### Assignment
State, as a bare number, how many lines below contain "status".

### Dataset entries
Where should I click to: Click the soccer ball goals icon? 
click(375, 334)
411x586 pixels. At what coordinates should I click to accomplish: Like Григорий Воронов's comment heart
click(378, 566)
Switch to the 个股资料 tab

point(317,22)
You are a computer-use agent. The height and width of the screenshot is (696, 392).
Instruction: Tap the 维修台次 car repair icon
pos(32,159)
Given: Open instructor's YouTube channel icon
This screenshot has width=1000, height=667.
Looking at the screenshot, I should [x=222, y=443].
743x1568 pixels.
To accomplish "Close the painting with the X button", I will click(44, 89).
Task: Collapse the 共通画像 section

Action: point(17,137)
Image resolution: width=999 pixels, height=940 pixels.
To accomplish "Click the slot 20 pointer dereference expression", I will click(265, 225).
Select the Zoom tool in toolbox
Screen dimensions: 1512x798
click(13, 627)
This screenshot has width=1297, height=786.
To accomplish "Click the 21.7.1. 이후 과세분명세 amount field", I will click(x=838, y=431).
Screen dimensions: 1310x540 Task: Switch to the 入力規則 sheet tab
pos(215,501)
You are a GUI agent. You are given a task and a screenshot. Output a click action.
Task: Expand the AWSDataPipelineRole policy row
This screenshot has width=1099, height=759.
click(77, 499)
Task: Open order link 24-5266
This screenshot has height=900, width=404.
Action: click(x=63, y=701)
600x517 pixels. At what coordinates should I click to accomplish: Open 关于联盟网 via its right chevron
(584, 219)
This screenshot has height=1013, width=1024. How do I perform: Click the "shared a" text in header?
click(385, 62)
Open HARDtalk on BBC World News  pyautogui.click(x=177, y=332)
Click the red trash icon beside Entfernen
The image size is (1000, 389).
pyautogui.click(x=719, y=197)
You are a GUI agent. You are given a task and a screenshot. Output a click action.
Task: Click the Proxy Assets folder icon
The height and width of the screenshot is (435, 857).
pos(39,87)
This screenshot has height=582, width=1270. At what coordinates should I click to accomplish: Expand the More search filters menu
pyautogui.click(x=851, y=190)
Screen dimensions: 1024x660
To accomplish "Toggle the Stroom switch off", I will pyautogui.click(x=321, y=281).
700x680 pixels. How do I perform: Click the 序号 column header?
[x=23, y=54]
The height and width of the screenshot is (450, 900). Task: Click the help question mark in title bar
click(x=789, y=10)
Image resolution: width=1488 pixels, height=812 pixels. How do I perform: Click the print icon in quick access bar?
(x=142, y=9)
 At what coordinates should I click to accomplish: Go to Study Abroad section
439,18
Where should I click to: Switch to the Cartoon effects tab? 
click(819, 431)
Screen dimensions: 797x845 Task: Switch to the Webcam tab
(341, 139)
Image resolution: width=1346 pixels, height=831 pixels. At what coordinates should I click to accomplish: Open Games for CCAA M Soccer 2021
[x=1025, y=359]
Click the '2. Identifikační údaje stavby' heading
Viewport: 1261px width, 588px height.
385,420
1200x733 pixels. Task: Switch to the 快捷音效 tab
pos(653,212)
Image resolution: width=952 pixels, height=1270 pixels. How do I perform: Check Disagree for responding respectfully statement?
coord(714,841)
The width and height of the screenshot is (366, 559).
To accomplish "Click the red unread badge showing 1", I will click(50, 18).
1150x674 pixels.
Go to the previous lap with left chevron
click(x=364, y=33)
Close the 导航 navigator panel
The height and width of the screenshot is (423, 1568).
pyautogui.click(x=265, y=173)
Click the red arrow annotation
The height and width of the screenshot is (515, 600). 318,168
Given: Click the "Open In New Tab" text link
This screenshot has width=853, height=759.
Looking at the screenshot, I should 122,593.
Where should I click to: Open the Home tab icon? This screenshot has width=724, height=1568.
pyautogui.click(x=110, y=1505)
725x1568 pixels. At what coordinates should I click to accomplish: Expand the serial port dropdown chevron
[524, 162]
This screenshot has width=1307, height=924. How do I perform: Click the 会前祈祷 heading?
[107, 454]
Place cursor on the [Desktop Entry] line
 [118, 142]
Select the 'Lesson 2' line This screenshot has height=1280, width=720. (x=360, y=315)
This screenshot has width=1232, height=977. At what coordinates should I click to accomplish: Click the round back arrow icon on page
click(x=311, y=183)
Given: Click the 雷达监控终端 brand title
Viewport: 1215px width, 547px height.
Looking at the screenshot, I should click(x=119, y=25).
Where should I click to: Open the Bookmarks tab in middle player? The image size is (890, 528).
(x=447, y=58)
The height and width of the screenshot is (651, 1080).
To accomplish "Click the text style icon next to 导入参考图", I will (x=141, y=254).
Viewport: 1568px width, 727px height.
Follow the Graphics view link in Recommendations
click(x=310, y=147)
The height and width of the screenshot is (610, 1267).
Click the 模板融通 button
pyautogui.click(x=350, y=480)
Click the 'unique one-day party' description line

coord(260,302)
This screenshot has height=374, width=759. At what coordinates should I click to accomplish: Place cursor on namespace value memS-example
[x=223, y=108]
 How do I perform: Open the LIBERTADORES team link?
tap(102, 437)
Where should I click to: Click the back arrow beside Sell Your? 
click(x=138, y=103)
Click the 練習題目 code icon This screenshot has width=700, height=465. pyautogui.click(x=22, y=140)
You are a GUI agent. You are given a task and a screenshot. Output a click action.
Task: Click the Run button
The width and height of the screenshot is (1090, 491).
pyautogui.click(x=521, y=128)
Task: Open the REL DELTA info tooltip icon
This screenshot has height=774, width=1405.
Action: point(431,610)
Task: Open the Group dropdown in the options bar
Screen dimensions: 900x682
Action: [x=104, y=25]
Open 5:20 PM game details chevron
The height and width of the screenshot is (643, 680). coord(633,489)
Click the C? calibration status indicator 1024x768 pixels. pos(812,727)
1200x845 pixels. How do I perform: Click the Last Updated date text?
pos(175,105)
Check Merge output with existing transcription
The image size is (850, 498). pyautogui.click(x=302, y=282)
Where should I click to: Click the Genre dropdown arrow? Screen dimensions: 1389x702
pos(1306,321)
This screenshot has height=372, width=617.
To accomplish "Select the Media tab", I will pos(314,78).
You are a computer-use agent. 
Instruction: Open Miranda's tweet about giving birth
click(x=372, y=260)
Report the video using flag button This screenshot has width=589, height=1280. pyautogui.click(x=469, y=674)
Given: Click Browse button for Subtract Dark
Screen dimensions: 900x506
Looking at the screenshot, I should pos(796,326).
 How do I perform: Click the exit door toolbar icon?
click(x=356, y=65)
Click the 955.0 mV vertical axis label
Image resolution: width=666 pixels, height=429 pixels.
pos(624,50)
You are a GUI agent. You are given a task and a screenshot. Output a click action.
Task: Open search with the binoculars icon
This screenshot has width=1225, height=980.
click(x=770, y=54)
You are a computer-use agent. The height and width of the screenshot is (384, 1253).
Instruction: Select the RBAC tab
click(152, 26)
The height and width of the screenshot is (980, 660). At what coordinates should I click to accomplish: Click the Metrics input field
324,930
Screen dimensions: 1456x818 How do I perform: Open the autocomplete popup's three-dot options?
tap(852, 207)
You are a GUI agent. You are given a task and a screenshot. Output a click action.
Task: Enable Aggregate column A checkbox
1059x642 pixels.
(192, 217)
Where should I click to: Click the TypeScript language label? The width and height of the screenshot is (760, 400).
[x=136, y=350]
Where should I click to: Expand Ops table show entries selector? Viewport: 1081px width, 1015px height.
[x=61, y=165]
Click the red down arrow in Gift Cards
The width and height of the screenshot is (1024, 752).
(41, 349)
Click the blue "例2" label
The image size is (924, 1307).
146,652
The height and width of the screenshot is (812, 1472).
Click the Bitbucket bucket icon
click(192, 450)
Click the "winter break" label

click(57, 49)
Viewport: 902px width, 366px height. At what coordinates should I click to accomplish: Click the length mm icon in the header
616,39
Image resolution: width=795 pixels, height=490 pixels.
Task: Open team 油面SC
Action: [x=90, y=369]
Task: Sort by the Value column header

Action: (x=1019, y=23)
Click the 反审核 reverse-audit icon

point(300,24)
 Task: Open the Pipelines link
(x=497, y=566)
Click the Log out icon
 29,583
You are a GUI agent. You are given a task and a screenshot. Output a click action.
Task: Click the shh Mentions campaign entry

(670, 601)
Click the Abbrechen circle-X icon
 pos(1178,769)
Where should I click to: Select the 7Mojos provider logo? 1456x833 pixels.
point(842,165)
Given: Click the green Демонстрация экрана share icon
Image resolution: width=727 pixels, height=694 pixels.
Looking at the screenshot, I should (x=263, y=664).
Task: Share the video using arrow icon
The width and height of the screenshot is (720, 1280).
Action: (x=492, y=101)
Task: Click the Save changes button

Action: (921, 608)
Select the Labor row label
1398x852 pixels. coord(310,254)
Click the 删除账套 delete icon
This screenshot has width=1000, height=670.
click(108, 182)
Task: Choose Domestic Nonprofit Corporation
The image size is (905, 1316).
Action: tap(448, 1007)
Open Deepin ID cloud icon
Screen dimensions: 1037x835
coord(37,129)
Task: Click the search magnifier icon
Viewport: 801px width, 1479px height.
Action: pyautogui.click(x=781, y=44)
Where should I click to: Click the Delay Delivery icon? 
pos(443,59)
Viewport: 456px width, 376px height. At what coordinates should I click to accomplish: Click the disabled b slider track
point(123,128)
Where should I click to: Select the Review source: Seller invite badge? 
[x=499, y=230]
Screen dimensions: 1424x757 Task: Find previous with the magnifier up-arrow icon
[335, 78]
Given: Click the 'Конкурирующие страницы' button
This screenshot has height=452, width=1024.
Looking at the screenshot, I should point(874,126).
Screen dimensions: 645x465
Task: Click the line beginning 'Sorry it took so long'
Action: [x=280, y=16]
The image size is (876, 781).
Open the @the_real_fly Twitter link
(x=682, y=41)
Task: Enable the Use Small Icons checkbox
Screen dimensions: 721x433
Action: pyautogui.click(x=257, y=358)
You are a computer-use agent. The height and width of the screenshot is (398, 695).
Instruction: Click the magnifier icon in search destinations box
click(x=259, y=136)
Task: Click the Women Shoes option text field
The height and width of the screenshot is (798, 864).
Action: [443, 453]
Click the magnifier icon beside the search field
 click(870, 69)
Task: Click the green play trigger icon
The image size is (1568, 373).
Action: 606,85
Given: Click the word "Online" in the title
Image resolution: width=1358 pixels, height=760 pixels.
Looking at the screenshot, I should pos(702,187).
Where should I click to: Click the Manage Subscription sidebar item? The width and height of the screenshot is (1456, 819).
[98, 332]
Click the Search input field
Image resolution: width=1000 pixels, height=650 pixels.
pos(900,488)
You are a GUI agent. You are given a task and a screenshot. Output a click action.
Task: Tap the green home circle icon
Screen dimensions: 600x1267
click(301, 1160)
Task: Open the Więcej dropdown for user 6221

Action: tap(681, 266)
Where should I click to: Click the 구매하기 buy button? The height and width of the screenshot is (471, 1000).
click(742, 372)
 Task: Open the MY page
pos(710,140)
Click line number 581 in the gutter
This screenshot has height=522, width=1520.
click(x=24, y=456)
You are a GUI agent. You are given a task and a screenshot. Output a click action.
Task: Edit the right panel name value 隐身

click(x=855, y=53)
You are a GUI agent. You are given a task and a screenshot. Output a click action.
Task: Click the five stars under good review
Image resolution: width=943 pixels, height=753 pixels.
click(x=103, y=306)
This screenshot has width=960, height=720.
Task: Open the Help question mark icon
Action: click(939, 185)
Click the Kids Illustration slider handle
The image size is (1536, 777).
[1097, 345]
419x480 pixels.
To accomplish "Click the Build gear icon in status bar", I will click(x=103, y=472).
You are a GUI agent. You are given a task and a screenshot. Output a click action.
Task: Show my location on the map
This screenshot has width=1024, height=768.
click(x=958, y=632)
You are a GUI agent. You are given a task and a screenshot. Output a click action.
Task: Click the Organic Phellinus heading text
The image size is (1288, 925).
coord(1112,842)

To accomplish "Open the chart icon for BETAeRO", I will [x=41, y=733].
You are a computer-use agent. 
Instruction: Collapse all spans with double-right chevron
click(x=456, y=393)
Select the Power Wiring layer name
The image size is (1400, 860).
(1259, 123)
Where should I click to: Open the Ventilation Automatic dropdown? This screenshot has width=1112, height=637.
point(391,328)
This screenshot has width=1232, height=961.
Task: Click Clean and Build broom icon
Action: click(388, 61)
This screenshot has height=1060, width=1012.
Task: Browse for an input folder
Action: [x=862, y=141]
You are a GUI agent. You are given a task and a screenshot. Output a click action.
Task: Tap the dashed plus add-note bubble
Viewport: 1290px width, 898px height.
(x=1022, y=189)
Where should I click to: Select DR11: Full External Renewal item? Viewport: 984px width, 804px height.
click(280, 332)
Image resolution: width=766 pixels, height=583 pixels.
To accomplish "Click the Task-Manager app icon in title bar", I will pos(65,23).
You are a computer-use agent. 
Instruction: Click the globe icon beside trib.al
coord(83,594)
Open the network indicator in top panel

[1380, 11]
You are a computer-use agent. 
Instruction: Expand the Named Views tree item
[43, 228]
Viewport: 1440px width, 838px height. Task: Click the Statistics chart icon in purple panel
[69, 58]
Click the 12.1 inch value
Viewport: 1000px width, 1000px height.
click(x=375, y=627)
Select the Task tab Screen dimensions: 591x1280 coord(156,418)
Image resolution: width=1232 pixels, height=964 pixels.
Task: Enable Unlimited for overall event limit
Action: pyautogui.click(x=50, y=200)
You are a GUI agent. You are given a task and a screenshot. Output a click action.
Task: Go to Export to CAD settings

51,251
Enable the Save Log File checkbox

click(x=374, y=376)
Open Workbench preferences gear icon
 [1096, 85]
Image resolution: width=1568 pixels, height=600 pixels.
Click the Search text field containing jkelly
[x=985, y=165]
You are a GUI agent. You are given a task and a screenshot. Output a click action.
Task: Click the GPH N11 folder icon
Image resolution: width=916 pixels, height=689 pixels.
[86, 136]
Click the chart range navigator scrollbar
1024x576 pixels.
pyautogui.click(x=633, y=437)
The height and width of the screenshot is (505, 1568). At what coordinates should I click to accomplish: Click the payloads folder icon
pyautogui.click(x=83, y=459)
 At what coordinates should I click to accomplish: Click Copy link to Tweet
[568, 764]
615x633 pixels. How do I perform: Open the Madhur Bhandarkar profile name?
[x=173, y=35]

### Response for this exercise
2